DATA EXTRACT:
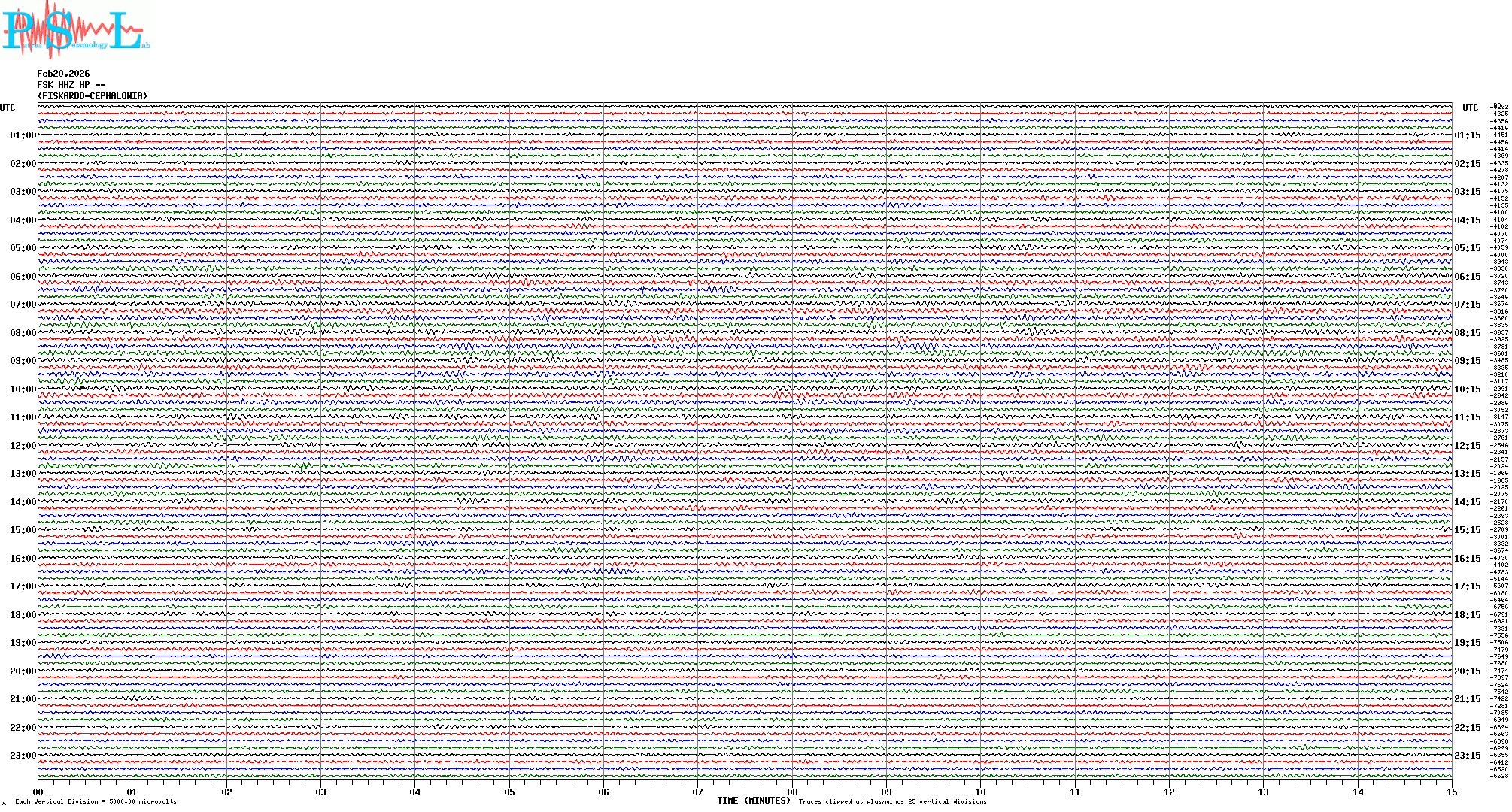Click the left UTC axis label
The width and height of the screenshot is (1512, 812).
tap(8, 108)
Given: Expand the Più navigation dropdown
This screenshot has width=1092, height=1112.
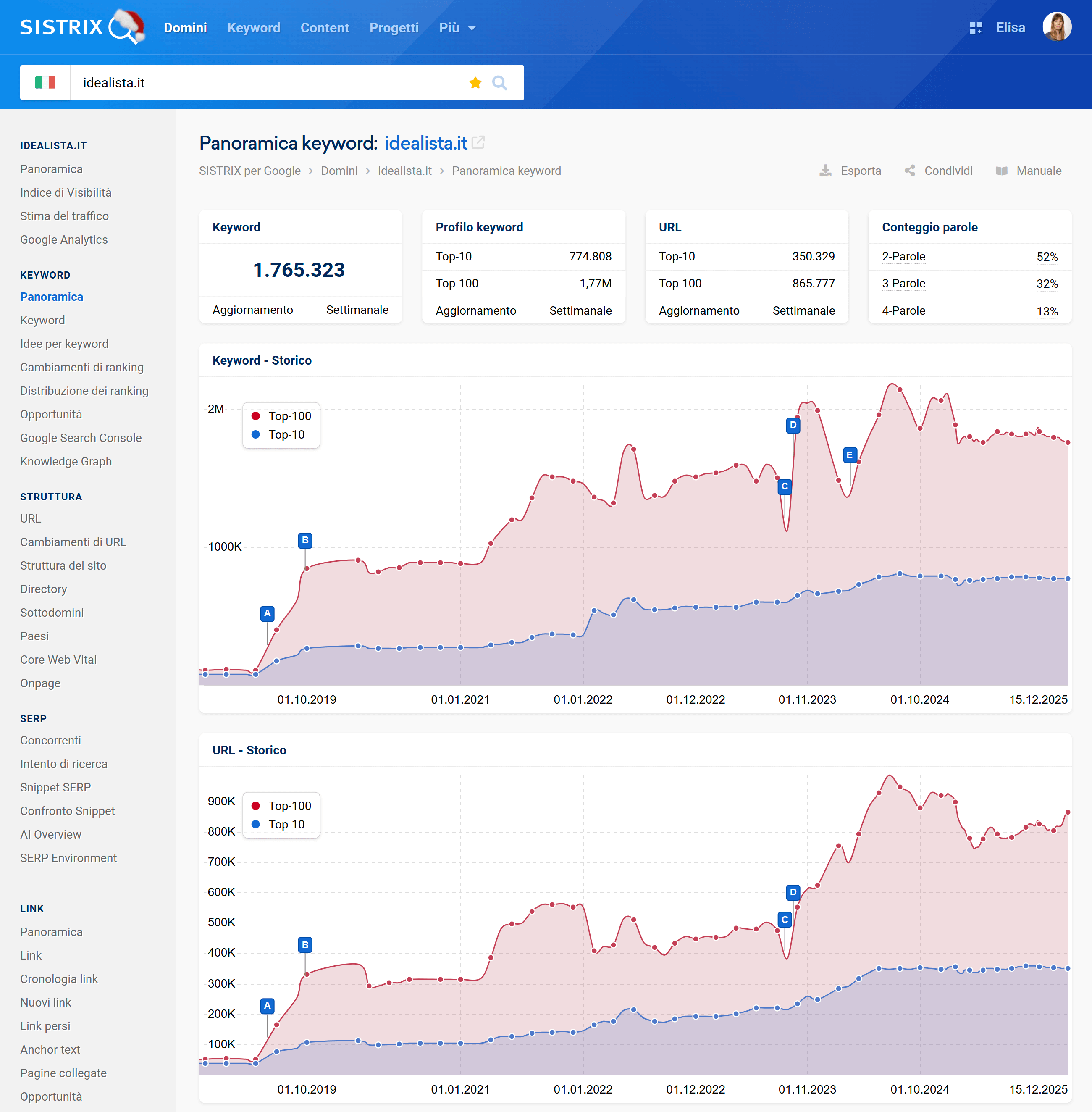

PROBLEM TO WORK ON: Everything from the line with "Given: Expand the Più navigation dropdown" through the final line of the records above should be written out exactly, minus the pictures.

OUTPUT OF THE TASK:
Given: Expand the Più navigation dropdown
This screenshot has width=1092, height=1112.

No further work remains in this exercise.